Work task: Copy, without a single change, each line from the one that holds "Click the Reply All link" to the bottom of the entries below, and drop any pictures.

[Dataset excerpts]
:::::
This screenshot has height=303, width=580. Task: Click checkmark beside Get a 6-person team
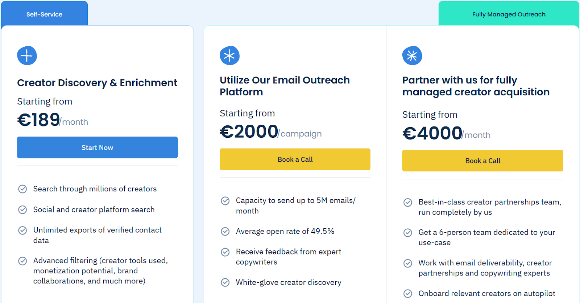[x=408, y=232]
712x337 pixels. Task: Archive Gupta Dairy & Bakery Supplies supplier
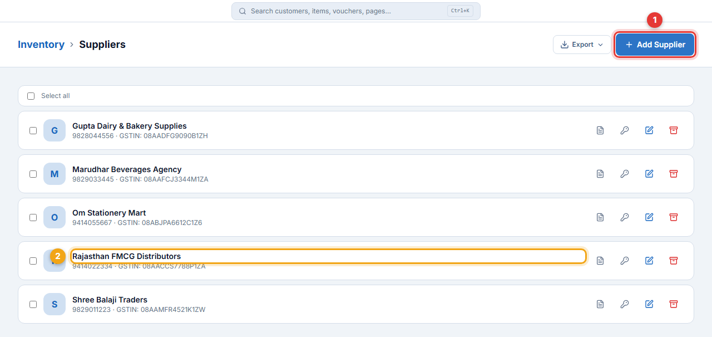pos(674,130)
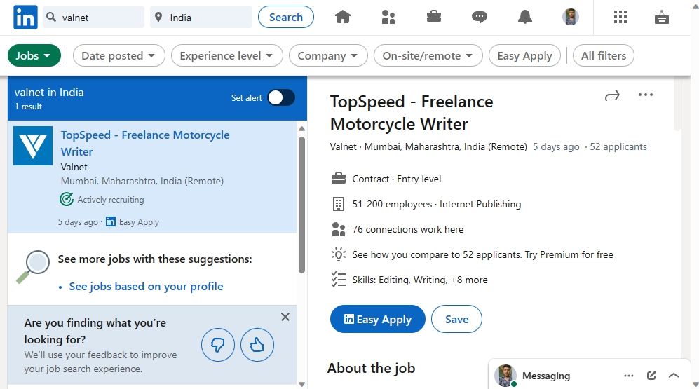The width and height of the screenshot is (699, 389).
Task: Click the thumbs up feedback button
Action: (257, 345)
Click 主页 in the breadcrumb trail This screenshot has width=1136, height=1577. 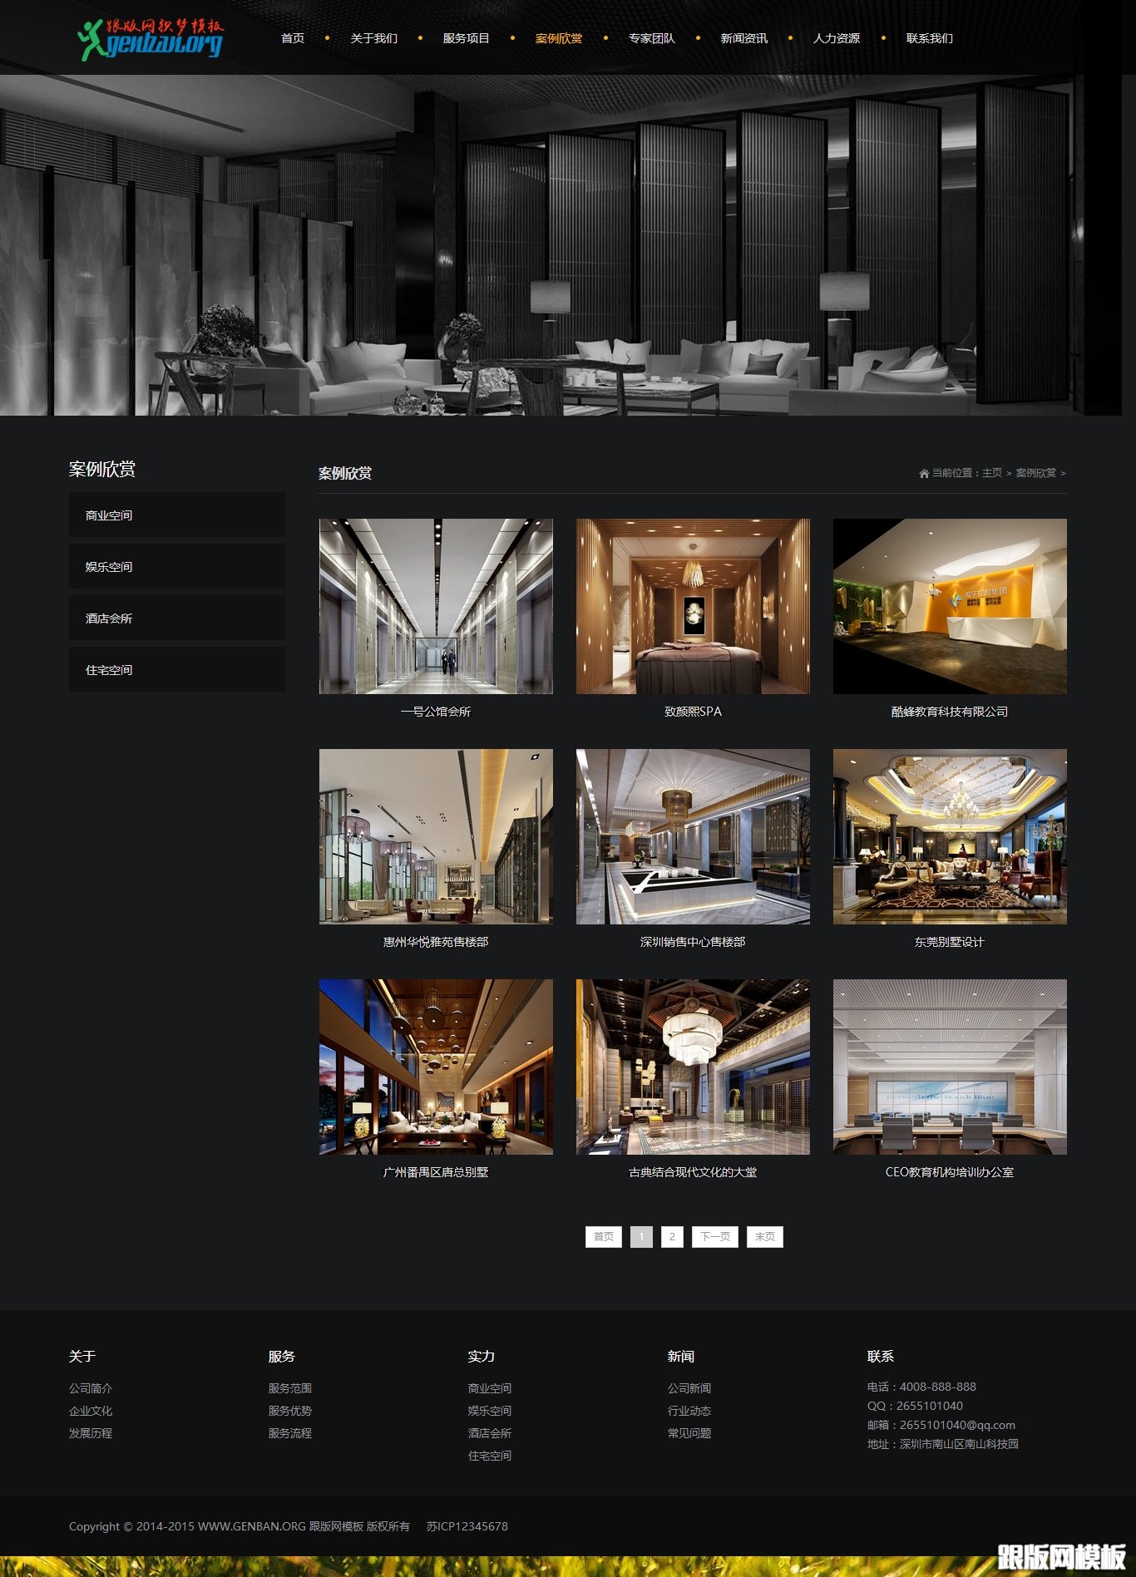click(991, 473)
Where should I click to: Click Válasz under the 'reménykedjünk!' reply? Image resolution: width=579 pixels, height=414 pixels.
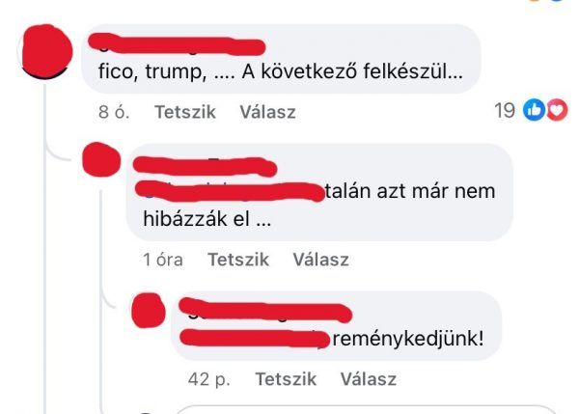click(x=369, y=379)
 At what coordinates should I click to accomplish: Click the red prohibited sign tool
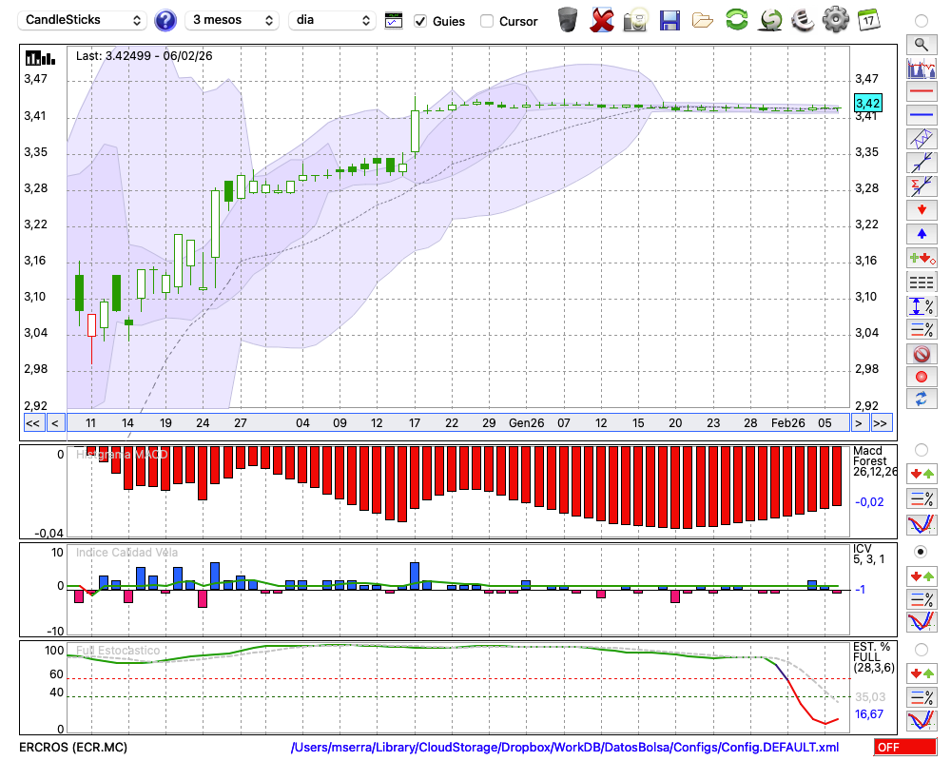pos(921,354)
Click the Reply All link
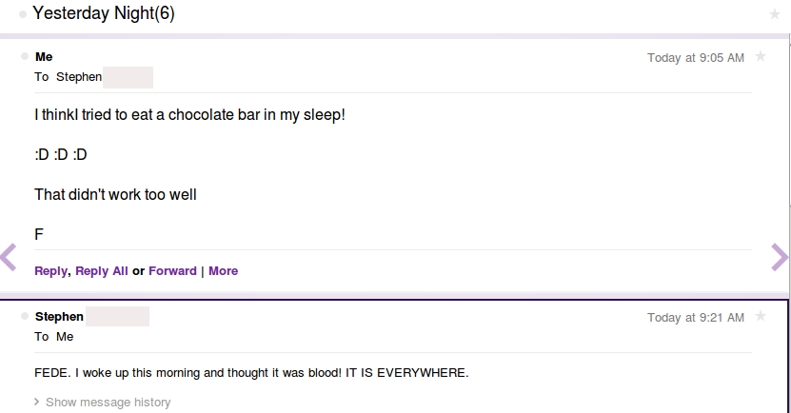 (x=102, y=271)
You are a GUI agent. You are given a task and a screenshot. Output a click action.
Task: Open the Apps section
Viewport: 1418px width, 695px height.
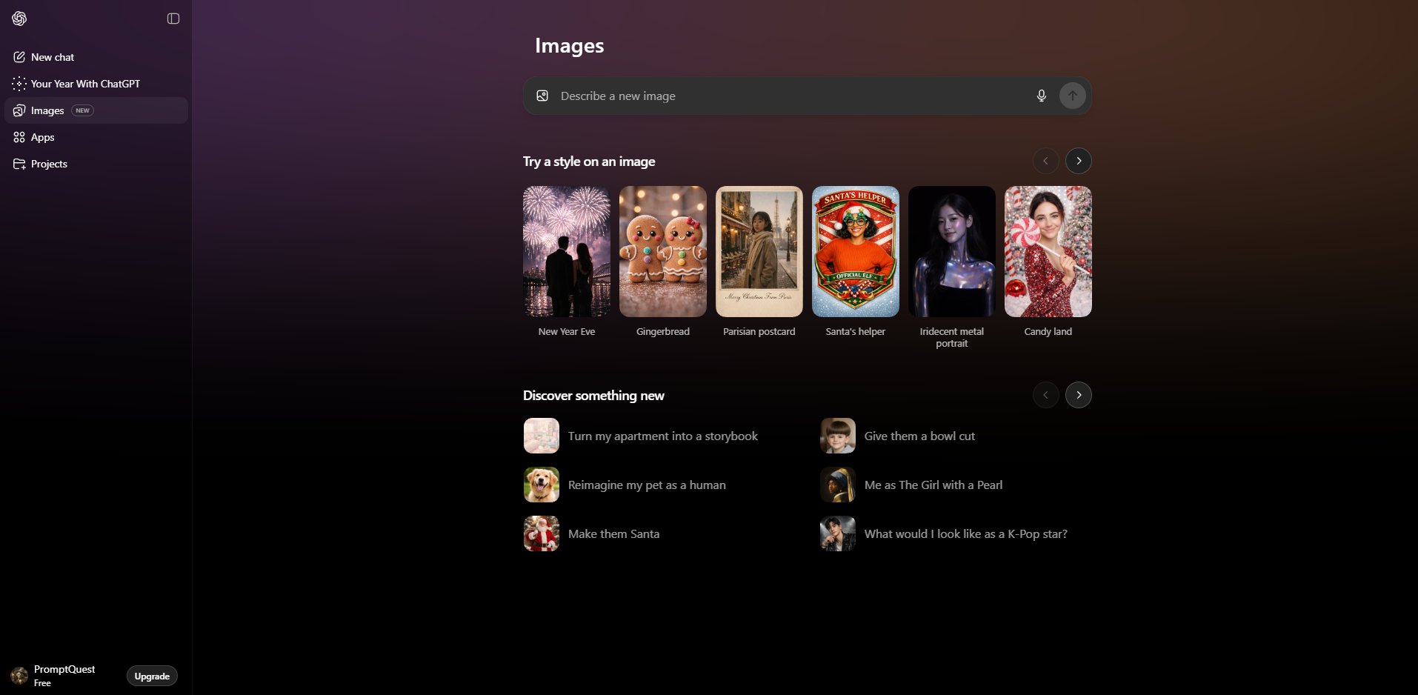[x=42, y=137]
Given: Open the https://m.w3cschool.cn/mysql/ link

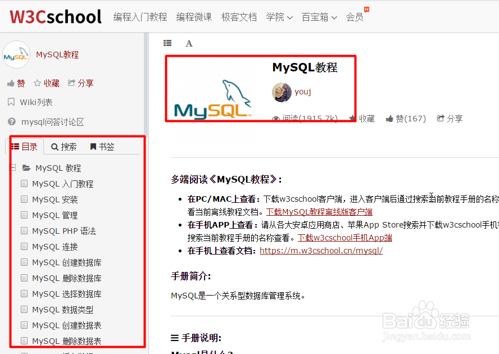Looking at the screenshot, I should point(321,251).
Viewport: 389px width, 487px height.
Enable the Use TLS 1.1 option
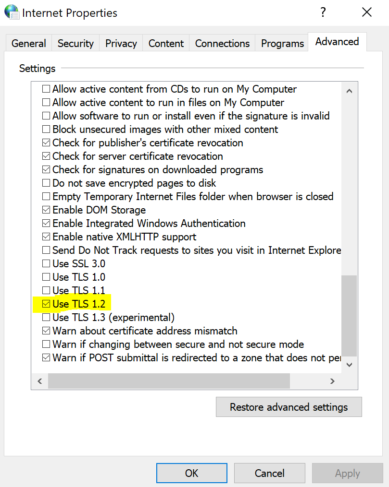point(46,290)
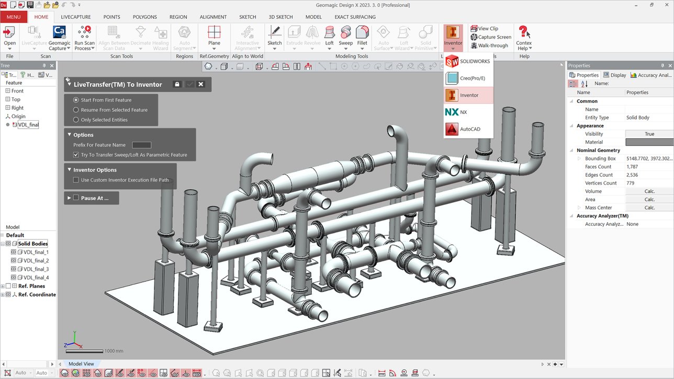
Task: Open the EXACT SURFACING tab
Action: click(355, 17)
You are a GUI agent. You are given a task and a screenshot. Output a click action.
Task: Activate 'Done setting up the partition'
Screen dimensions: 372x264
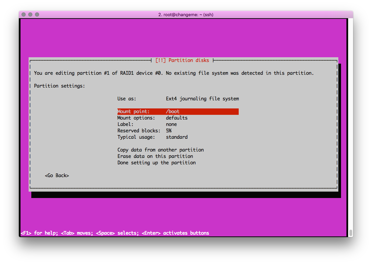156,163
:::::
Exercise output:
Click the Reply All link
 (x=102, y=271)
You are a GUI agent. You are given a task and a screenshot. Output a click action.
Task: Open the Apps section
Viewport: 1418px width, 695px height.
[x=42, y=137]
Given: Open the https://m.w3cschool.cn/mysql/ link

Looking at the screenshot, I should point(321,251).
Viewport: 389px width, 487px height.
Enable the Use TLS 1.1 option
point(46,290)
Task: Open the EXACT SURFACING tab
Action: click(355, 17)
You are a GUI agent. You are given a task and a screenshot. Output a click action.
Task: Activate 'Done setting up the partition'
Screen dimensions: 372x264
156,163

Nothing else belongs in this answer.